There's this one sentence in the article, that – I think – may give a hint on the difficulties explaining linguigenesis if constrained in the way portrayed by the article:
> The authors compared animal and human communication, eliminating the aspects of vocalization that are shared by both, and concluded that one operation alone distinguished human speech: recursion. In the course of working on the article, Fitch grew sympathetic to Chomsky’s ideas and became an articulate defender of the theory of universal grammar.
"(…) distinguished human speech(…)", if you think about it, that's a weird assertion/assumption to make. The idea, that there's a clear line between human and non-human communication, as if this was something binary.
We humans have this weird concept, that there's "something", that makes us fundamentally different from the rest of the animal life on this planet. Yes, we've got the largest impact on the biosphere, we can reason about it. But if you were to track back on the coginitive abilities of our evolutionary ancestors, I'd say it would be very difficult to put a hard threshold in the phylogenetic tree, where suddenly a whole subset of means of communication discretly vanishes.
> Currently, sure. Across all time, I'd go with blue-green algae.

● EXCERPTED DATA:
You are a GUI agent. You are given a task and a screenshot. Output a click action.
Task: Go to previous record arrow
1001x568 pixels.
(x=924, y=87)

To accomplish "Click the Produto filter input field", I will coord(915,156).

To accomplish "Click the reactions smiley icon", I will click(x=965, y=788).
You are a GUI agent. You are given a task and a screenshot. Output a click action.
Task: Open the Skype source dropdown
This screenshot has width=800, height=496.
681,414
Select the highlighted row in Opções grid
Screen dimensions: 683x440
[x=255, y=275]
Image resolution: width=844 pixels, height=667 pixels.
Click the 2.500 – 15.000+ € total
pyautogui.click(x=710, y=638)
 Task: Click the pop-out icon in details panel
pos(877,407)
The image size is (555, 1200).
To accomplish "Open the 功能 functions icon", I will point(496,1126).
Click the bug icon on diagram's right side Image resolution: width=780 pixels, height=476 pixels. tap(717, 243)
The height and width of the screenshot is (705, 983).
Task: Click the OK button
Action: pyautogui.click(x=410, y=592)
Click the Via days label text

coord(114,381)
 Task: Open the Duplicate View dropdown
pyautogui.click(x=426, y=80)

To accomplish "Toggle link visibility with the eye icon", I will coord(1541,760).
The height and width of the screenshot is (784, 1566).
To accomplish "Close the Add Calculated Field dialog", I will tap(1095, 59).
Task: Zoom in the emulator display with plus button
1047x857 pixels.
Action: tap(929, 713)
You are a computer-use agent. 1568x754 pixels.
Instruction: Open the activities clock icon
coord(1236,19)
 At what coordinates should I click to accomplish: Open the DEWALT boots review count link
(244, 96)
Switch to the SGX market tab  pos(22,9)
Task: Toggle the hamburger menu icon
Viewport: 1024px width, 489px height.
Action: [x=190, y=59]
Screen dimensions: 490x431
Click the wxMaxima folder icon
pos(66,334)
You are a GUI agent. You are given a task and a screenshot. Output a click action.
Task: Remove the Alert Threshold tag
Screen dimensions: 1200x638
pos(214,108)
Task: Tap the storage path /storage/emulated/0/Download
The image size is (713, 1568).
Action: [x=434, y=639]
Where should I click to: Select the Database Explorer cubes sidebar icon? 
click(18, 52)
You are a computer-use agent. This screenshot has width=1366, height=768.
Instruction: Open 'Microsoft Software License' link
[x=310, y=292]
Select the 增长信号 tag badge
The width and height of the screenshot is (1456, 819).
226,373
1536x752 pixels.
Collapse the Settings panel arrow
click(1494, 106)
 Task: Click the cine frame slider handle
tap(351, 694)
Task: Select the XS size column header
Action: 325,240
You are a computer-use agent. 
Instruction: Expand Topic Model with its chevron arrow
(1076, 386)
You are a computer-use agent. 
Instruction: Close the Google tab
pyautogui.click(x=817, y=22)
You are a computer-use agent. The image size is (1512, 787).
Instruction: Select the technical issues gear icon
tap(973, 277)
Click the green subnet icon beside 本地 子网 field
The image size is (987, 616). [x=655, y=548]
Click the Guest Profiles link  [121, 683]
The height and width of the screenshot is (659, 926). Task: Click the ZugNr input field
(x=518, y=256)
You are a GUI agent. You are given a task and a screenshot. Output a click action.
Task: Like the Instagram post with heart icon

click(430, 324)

● TASKS FOR THIS EXERCISE:
1 - Print the part of the linguigenesis comment that begins at the words "There's this one" and stops after the words "was something binary.", copying it unchanged.
2 - In the linguigenesis comment, what single operation did the authors conclude distinguished human speech?

● OUTPUTS FOR THE TASKS:
1 -
There's this one sentence in the article, that – I think – may give a hint on the difficulties explaining linguigenesis if constrained in the way portrayed by the article:
> The authors compared animal and human communication, eliminating the aspects of vocalization that are shared by both, and concluded that one operation alone distinguished human speech: recursion. In the course of working on the article, Fitch grew sympathetic to Chomsky’s ideas and became an articulate defender of the theory of universal grammar.
"(…) distinguished human speech(…)", if you think about it, that's a weird assertion/assumption to make. The idea, that there's a clear line between human and non-human communication, as if this was something binary.

2 - Recursion.